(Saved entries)
^^^^

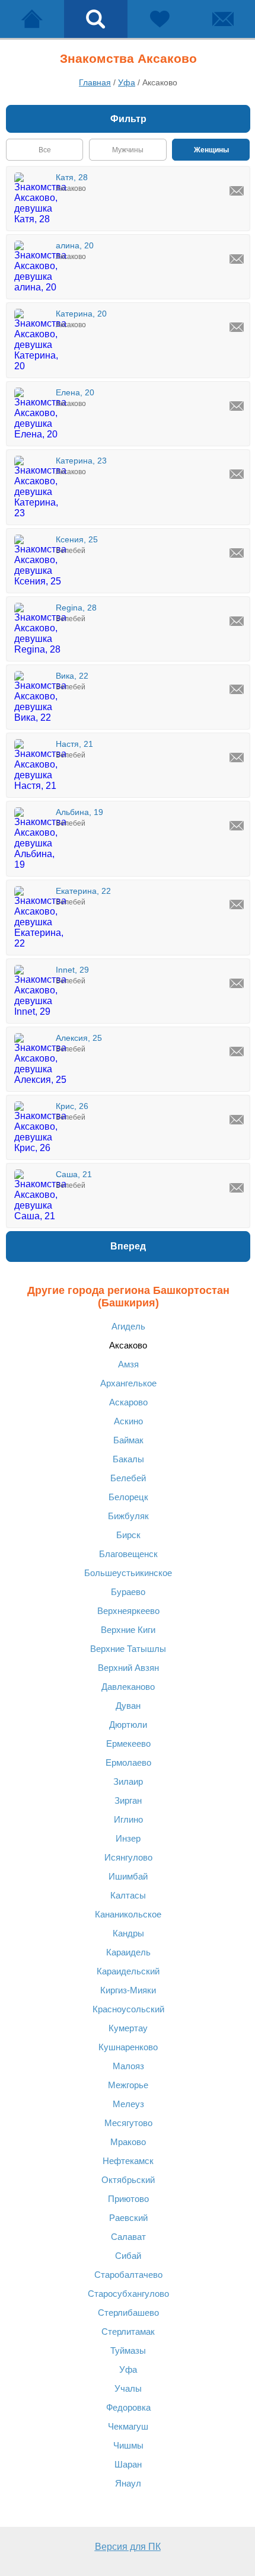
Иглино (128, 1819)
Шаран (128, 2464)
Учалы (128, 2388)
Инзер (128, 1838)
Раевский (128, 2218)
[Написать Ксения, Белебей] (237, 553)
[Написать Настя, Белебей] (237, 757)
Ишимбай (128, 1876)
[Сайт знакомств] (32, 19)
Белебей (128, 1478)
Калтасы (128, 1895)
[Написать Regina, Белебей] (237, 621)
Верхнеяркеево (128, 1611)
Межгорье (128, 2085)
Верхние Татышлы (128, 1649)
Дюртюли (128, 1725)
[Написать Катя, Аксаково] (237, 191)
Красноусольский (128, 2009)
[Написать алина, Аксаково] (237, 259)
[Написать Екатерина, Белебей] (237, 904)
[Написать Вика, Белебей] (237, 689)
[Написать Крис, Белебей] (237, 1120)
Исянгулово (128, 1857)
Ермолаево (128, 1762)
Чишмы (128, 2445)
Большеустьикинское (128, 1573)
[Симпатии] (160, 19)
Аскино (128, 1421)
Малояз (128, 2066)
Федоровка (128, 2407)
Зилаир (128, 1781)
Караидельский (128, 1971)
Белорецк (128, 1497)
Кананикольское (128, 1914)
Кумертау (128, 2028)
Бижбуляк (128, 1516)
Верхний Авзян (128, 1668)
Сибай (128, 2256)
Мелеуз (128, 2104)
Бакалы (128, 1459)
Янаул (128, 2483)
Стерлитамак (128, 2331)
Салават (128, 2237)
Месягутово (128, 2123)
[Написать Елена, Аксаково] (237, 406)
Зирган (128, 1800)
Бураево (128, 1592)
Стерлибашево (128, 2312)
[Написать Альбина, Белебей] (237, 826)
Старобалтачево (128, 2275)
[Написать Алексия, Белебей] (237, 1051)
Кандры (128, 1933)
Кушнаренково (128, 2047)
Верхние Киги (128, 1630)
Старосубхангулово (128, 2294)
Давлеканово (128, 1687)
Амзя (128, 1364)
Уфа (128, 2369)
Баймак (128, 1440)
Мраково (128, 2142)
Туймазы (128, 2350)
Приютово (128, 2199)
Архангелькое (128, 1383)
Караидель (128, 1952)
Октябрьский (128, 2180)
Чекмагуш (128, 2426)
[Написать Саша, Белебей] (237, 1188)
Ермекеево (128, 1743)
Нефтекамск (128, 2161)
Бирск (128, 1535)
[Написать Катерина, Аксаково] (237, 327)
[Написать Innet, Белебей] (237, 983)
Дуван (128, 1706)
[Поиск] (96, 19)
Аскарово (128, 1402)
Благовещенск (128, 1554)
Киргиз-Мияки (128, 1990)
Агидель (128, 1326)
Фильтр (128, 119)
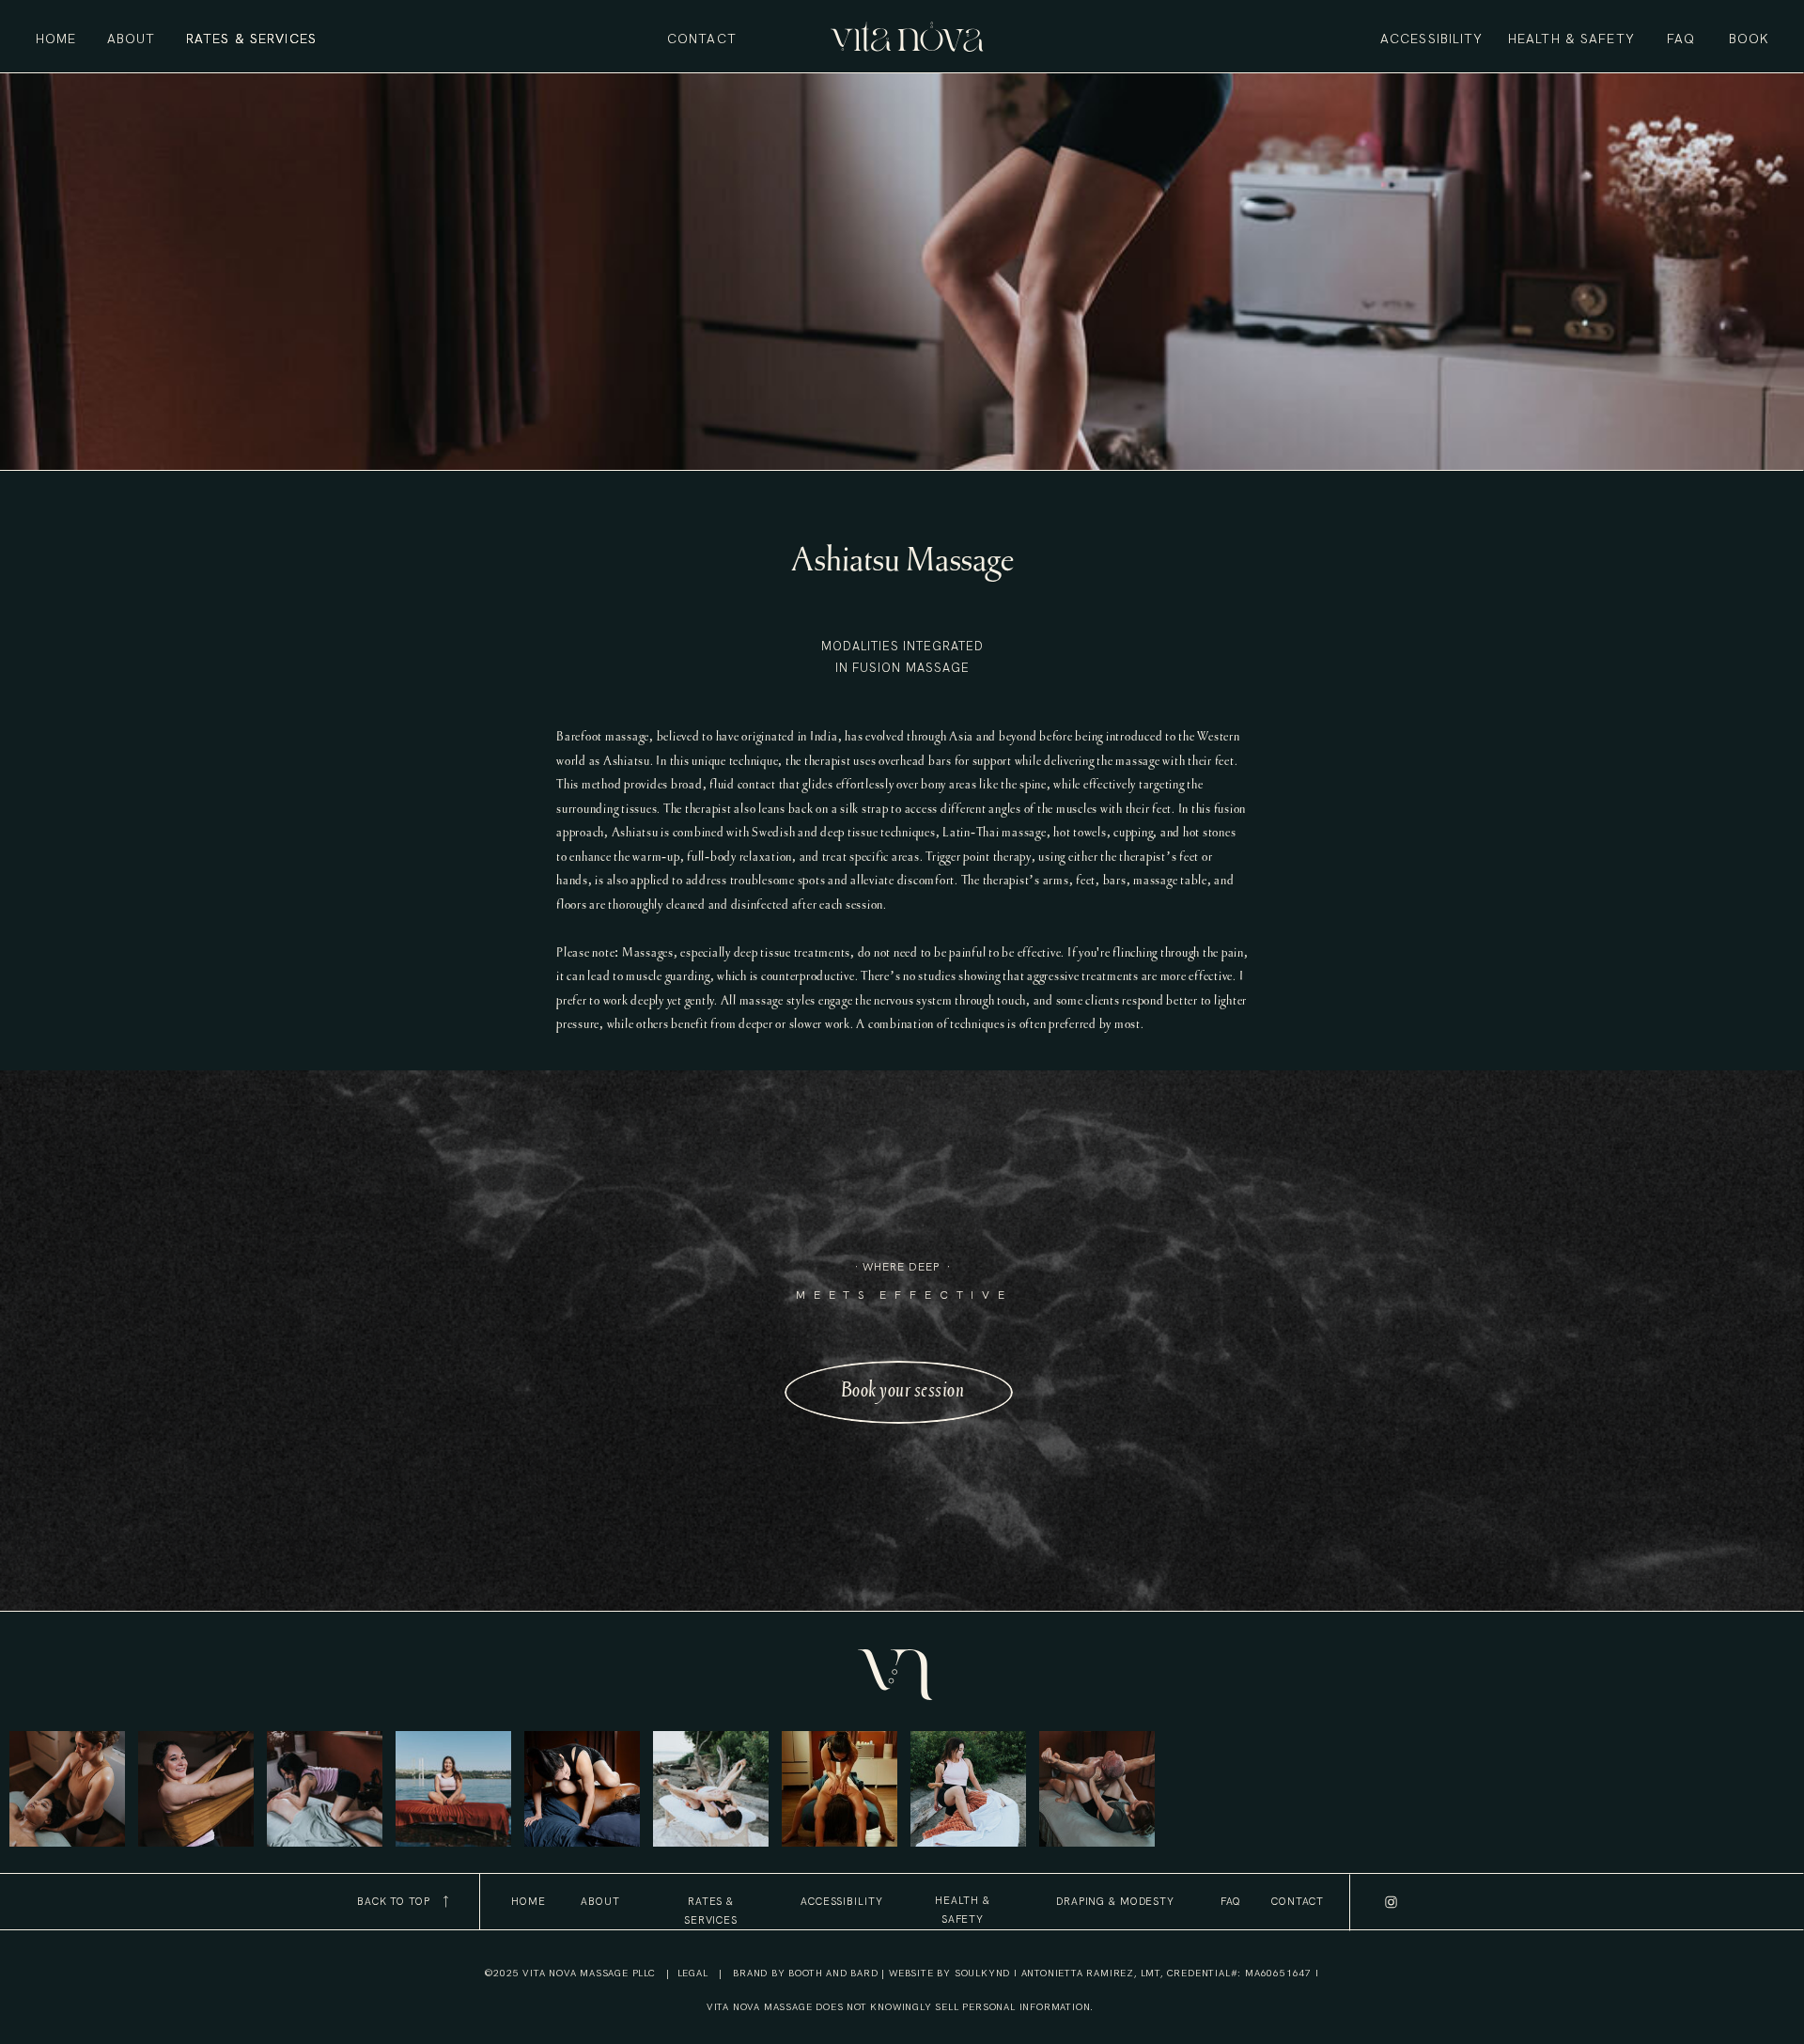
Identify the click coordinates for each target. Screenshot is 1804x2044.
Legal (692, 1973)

^^^^

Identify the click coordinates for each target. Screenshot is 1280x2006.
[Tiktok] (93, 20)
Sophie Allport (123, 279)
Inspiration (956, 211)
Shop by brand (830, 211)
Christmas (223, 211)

^^^^

- What the task asks:
Using the entries above, give again exactly the lines from the line holding "Ермекеево (128, 1743)" through the line holding "Агидель (128, 1326)". Include both end lines and nothing else.

- Response to this task:
Ермекеево (128, 1743)
Нефтекамск (128, 2161)
Бирск (128, 1535)
[Написать Катерина, Аксаково] (237, 327)
[Написать Innet, Белебей] (237, 983)
Дуван (128, 1706)
[Поиск] (96, 19)
Аскарово (128, 1402)
Благовещенск (128, 1554)
Киргиз-Мияки (128, 1990)
Агидель (128, 1326)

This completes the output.